**INSTRUCTIONS TO FOLLOW**
The lines below, all of them, should be returned exactly as they appear.

Stored data:
.....

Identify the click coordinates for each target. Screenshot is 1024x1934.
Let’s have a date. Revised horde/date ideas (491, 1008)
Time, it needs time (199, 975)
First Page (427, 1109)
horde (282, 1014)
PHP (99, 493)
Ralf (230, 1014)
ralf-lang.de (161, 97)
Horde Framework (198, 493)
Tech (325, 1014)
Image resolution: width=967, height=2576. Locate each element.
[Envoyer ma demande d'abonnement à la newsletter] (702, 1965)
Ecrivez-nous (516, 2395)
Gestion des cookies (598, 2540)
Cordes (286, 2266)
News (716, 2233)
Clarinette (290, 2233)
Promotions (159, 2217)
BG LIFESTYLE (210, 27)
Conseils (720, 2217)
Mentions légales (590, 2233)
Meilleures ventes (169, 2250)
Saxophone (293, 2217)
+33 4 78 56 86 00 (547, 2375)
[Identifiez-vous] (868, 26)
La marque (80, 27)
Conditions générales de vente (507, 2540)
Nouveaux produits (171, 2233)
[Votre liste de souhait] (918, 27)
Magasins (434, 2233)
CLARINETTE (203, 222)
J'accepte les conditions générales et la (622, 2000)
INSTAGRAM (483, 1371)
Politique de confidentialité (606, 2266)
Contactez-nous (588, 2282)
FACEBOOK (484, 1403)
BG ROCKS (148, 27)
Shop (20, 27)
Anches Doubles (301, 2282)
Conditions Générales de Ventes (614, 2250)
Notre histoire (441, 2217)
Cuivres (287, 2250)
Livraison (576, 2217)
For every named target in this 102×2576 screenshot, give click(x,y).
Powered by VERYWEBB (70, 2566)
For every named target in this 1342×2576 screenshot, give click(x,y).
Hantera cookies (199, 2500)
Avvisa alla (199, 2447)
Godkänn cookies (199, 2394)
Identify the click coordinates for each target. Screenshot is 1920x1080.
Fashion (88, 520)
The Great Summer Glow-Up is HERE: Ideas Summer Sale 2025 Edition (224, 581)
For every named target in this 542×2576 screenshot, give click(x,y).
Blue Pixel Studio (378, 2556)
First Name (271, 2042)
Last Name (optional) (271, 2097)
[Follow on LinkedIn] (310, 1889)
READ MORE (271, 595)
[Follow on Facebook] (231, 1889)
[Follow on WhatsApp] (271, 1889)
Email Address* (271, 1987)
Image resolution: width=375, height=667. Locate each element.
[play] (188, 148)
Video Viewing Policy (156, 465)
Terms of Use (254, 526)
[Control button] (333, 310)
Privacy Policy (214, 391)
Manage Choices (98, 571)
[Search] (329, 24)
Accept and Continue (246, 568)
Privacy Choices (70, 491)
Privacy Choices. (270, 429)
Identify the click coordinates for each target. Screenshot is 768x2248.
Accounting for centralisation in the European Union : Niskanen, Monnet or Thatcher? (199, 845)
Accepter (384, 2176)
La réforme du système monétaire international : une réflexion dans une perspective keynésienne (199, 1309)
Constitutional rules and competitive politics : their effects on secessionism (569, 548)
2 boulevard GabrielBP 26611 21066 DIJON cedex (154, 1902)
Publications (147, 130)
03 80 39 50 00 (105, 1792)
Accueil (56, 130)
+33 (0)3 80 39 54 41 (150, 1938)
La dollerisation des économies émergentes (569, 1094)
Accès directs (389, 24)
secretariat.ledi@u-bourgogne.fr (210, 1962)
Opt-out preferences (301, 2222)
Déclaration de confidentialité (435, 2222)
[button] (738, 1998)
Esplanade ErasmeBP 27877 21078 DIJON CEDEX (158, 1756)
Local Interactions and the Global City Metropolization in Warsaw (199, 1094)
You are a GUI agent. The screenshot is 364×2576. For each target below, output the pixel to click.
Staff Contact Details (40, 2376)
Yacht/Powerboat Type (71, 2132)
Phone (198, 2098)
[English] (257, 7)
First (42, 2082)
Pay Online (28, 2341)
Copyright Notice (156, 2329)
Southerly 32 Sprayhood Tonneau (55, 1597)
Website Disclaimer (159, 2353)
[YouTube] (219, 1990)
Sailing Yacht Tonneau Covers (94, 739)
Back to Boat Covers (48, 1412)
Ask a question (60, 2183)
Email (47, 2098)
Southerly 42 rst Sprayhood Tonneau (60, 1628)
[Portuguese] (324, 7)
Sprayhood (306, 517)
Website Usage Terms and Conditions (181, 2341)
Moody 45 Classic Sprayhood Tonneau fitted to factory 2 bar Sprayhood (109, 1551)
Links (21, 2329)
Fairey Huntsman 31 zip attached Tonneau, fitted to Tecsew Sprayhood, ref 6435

.....

**SOLUTION**
Identify the click coordinates for each target. Screenshot is 1024x1934.
Let’s have a date. Revised horde/date ideas (491, 1008)
Time, it needs time (199, 975)
First Page (427, 1109)
horde (282, 1014)
PHP (99, 493)
Ralf (230, 1014)
ralf-lang.de (161, 97)
Horde Framework (198, 493)
Tech (325, 1014)
Image resolution: width=967, height=2576. Locate each element.
[Envoyer ma demande d'abonnement à la newsletter] (702, 1965)
Ecrivez-nous (516, 2395)
Gestion des cookies (598, 2540)
Cordes (286, 2266)
News (716, 2233)
Clarinette (290, 2233)
Promotions (159, 2217)
BG LIFESTYLE (210, 27)
Conseils (720, 2217)
Mentions légales (590, 2233)
Meilleures ventes (169, 2250)
Saxophone (293, 2217)
+33 4 78 56 86 00 (547, 2375)
[Identifiez-vous] (868, 26)
La marque (80, 27)
Conditions générales de vente (507, 2540)
Nouveaux produits (171, 2233)
[Votre liste de souhait] (918, 27)
Magasins (434, 2233)
CLARINETTE (203, 222)
J'accepte les conditions générales et la (622, 2000)
INSTAGRAM (483, 1371)
Politique de confidentialité (606, 2266)
Contactez-nous (588, 2282)
FACEBOOK (484, 1403)
BG ROCKS (148, 27)
Shop (20, 27)
Anches Doubles (301, 2282)
Conditions Générales de Ventes (614, 2250)
Notre histoire (441, 2217)
Cuivres (287, 2250)
Livraison (576, 2217)
For every named target in this 102×2576 screenshot, give click(x,y).
Powered by VERYWEBB (70, 2566)
For every named target in this 1342×2576 screenshot, give click(x,y).
Hantera cookies (199, 2500)
Avvisa alla (199, 2447)
Godkänn cookies (199, 2394)
Identify the click coordinates for each target. Screenshot is 1920x1080.
Fashion (88, 520)
The Great Summer Glow-Up is HERE: Ideas Summer Sale 2025 Edition (224, 581)
For every named target in this 542×2576 screenshot, give click(x,y).
Blue Pixel Studio (378, 2556)
First Name (271, 2042)
Last Name (optional) (271, 2097)
[Follow on LinkedIn] (310, 1889)
READ MORE (271, 595)
[Follow on Facebook] (231, 1889)
[Follow on WhatsApp] (271, 1889)
Email Address* (271, 1987)
Image resolution: width=375, height=667. Locate each element.
[play] (188, 148)
Video Viewing Policy (156, 465)
Terms of Use (254, 526)
[Control button] (333, 310)
Privacy Policy (214, 391)
Manage Choices (98, 571)
[Search] (329, 24)
Accept and Continue (246, 568)
Privacy Choices (70, 491)
Privacy Choices. (270, 429)
Identify the click coordinates for each target. Screenshot is 768x2248.
Accounting for centralisation in the European Union : Niskanen, Monnet or Thatcher? (199, 845)
Accepter (384, 2176)
La réforme du système monétaire international : une réflexion dans une perspective keynésienne (199, 1309)
Constitutional rules and competitive politics : their effects on secessionism (569, 548)
2 boulevard GabrielBP 26611 21066 DIJON cedex (154, 1902)
Publications (147, 130)
03 80 39 50 00 (105, 1792)
Accueil (56, 130)
+33 (0)3 80 39 54 41 (150, 1938)
La dollerisation des économies émergentes (569, 1094)
Accès directs (389, 24)
secretariat.ledi@u-bourgogne.fr (210, 1962)
Opt-out preferences (301, 2222)
Déclaration de confidentialité (435, 2222)
[button] (738, 1998)
Esplanade ErasmeBP 27877 21078 DIJON CEDEX (158, 1756)
Local Interactions and the Global City Metropolization in Warsaw (199, 1094)
You are a GUI agent. The screenshot is 364×2576. For each target below, output the pixel to click.
Staff Contact Details (40, 2376)
Yacht/Powerboat Type (71, 2132)
Phone (198, 2098)
[English] (257, 7)
First (42, 2082)
Pay Online (28, 2341)
Copyright Notice (156, 2329)
Southerly 32 Sprayhood Tonneau (55, 1597)
Website Disclaimer (159, 2353)
[YouTube] (219, 1990)
Sailing Yacht Tonneau Covers (94, 739)
Back to Boat Covers (48, 1412)
Ask a question (60, 2183)
Email (47, 2098)
Southerly 42 rst Sprayhood Tonneau (60, 1628)
[Portuguese] (324, 7)
Sprayhood (306, 517)
Website Usage Terms and Conditions (181, 2341)
Moody 45 Classic Sprayhood Tonneau fitted to factory 2 bar Sprayhood (109, 1551)
Links (21, 2329)
Fairey Huntsman 31 zip attached Tonneau, fitted to Tecsew Sprayhood, ref 6435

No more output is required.